Exercise prompt:
Could you copy every line of the data that contains "each"?

###

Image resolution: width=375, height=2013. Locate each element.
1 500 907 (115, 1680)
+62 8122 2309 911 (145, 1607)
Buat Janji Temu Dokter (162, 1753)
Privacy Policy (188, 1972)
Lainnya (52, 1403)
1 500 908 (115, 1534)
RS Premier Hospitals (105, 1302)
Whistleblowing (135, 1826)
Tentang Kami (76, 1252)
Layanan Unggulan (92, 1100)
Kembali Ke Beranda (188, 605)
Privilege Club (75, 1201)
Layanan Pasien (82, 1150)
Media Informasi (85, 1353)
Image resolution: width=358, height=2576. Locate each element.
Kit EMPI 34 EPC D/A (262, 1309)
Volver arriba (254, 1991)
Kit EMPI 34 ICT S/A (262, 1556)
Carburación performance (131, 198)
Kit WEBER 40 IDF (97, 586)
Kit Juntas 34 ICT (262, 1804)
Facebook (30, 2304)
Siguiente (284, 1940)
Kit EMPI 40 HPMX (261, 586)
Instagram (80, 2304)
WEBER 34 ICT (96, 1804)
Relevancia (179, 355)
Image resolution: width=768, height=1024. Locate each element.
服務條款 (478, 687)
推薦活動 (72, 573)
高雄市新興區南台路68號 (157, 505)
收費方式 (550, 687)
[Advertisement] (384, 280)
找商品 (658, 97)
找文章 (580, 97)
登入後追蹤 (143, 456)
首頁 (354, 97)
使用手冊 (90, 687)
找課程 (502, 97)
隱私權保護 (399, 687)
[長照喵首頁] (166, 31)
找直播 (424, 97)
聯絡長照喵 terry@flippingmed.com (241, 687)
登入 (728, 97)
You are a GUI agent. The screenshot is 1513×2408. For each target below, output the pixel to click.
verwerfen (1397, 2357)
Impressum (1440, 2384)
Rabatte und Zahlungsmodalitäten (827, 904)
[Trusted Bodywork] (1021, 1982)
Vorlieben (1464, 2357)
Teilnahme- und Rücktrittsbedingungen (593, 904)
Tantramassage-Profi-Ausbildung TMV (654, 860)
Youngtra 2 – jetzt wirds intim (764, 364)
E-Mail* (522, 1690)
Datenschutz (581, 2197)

###

Task output:
Image resolution: width=375, height=2013. Locate each element.
Image resolution: width=358, height=2576. Locate each element.
Image resolution: width=768, height=1024. Locate each element.
You are a GUI agent. The screenshot is 1513×2408. For each target below, output the pixel to click.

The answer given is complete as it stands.